**Exercise details:**
A word-for-word transcription of the records is required.

__________

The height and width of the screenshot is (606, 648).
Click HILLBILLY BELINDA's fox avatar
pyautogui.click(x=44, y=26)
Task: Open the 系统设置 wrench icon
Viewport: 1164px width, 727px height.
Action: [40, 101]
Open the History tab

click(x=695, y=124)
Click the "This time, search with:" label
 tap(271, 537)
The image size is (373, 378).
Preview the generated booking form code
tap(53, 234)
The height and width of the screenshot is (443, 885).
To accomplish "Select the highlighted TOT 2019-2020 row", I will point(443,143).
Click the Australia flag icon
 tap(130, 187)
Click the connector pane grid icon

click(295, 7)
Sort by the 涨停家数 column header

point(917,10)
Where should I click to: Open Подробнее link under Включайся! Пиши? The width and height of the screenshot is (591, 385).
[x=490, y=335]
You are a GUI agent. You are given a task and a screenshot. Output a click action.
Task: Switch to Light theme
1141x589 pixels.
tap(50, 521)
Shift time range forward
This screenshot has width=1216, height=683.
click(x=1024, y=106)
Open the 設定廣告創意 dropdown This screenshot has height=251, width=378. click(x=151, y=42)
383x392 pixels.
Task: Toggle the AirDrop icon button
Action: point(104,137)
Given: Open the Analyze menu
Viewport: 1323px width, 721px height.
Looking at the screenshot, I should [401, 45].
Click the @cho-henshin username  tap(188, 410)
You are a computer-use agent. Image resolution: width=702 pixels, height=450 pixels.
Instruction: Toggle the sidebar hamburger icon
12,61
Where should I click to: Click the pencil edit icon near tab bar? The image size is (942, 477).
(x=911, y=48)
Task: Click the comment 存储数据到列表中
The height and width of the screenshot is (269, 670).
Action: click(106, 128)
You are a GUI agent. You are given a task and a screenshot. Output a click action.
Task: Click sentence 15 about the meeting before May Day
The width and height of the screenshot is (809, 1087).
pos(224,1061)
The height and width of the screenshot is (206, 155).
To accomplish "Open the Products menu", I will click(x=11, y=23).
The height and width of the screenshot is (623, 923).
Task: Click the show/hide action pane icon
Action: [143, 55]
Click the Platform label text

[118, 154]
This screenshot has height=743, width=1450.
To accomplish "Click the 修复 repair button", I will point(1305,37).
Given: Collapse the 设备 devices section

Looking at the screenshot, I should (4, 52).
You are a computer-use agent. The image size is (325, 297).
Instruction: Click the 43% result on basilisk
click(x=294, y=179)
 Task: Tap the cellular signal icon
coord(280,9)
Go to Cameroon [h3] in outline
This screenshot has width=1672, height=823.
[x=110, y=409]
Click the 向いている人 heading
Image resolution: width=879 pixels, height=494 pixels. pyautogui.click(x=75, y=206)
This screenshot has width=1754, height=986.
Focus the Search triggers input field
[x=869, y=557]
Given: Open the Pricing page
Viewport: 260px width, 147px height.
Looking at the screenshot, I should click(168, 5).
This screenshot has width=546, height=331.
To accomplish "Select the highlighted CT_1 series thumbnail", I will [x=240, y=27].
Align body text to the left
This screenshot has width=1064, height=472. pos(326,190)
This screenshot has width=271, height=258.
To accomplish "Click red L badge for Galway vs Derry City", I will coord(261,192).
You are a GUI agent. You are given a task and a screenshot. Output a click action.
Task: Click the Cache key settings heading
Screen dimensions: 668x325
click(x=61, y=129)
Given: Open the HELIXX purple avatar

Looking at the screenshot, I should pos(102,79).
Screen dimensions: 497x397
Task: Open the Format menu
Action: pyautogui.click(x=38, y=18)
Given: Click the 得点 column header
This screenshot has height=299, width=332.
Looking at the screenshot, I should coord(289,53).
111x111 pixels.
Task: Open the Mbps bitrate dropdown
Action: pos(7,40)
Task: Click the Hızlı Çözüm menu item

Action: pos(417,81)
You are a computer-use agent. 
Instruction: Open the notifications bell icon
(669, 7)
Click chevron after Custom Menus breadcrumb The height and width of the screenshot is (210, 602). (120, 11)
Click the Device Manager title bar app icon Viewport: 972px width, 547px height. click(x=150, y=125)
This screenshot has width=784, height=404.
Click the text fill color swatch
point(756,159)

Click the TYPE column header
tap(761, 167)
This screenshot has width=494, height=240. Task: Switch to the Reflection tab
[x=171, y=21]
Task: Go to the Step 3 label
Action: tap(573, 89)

__________

**Task response:**
The height and width of the screenshot is (606, 648).
Click HILLBILLY BELINDA's fox avatar
pyautogui.click(x=44, y=26)
Task: Open the 系统设置 wrench icon
Viewport: 1164px width, 727px height.
Action: [40, 101]
Open the History tab

click(x=695, y=124)
Click the "This time, search with:" label
 tap(271, 537)
The image size is (373, 378).
Preview the generated booking form code
tap(53, 234)
The height and width of the screenshot is (443, 885).
To accomplish "Select the highlighted TOT 2019-2020 row", I will point(443,143).
Click the Australia flag icon
 tap(130, 187)
Click the connector pane grid icon

click(295, 7)
Sort by the 涨停家数 column header

point(917,10)
Where should I click to: Open Подробнее link under Включайся! Пиши? The width and height of the screenshot is (591, 385).
[x=490, y=335]
You are a GUI agent. You are given a task and a screenshot. Output a click action.
Task: Switch to Light theme
1141x589 pixels.
tap(50, 521)
Shift time range forward
This screenshot has width=1216, height=683.
click(x=1024, y=106)
Open the 設定廣告創意 dropdown This screenshot has height=251, width=378. click(x=151, y=42)
383x392 pixels.
Task: Toggle the AirDrop icon button
Action: point(104,137)
Given: Open the Analyze menu
Viewport: 1323px width, 721px height.
Looking at the screenshot, I should [401, 45].
Click the @cho-henshin username  tap(188, 410)
You are a computer-use agent. Image resolution: width=702 pixels, height=450 pixels.
Instruction: Toggle the sidebar hamburger icon
12,61
Where should I click to: Click the pencil edit icon near tab bar? The image size is (942, 477).
(x=911, y=48)
Task: Click the comment 存储数据到列表中
The height and width of the screenshot is (269, 670).
Action: click(106, 128)
You are a GUI agent. You are given a task and a screenshot. Output a click action.
Task: Click sentence 15 about the meeting before May Day
The width and height of the screenshot is (809, 1087).
pos(224,1061)
The height and width of the screenshot is (206, 155).
To accomplish "Open the Products menu", I will click(x=11, y=23).
The height and width of the screenshot is (623, 923).
Task: Click the show/hide action pane icon
Action: [143, 55]
Click the Platform label text

[118, 154]
This screenshot has height=743, width=1450.
To accomplish "Click the 修复 repair button", I will point(1305,37).
Given: Collapse the 设备 devices section

Looking at the screenshot, I should (4, 52).
You are a computer-use agent. The image size is (325, 297).
Instruction: Click the 43% result on basilisk
click(x=294, y=179)
 Task: Tap the cellular signal icon
coord(280,9)
Go to Cameroon [h3] in outline
This screenshot has width=1672, height=823.
[x=110, y=409]
Click the 向いている人 heading
Image resolution: width=879 pixels, height=494 pixels. pyautogui.click(x=75, y=206)
This screenshot has width=1754, height=986.
Focus the Search triggers input field
[x=869, y=557]
Given: Open the Pricing page
Viewport: 260px width, 147px height.
Looking at the screenshot, I should click(168, 5).
This screenshot has width=546, height=331.
To accomplish "Select the highlighted CT_1 series thumbnail", I will [x=240, y=27].
Align body text to the left
This screenshot has width=1064, height=472. pos(326,190)
This screenshot has width=271, height=258.
To accomplish "Click red L badge for Galway vs Derry City", I will coord(261,192).
You are a GUI agent. You are given a task and a screenshot. Output a click action.
Task: Click the Cache key settings heading
Screen dimensions: 668x325
click(x=61, y=129)
Given: Open the HELIXX purple avatar

Looking at the screenshot, I should pos(102,79).
Screen dimensions: 497x397
Task: Open the Format menu
Action: pyautogui.click(x=38, y=18)
Given: Click the 得点 column header
This screenshot has height=299, width=332.
Looking at the screenshot, I should coord(289,53).
111x111 pixels.
Task: Open the Mbps bitrate dropdown
Action: pos(7,40)
Task: Click the Hızlı Çözüm menu item

Action: pos(417,81)
You are a computer-use agent. 
Instruction: Open the notifications bell icon
(669, 7)
Click chevron after Custom Menus breadcrumb The height and width of the screenshot is (210, 602). (120, 11)
Click the Device Manager title bar app icon Viewport: 972px width, 547px height. click(x=150, y=125)
This screenshot has width=784, height=404.
Click the text fill color swatch
point(756,159)

Click the TYPE column header
tap(761, 167)
This screenshot has width=494, height=240. Task: Switch to the Reflection tab
[x=171, y=21]
Task: Go to the Step 3 label
Action: tap(573, 89)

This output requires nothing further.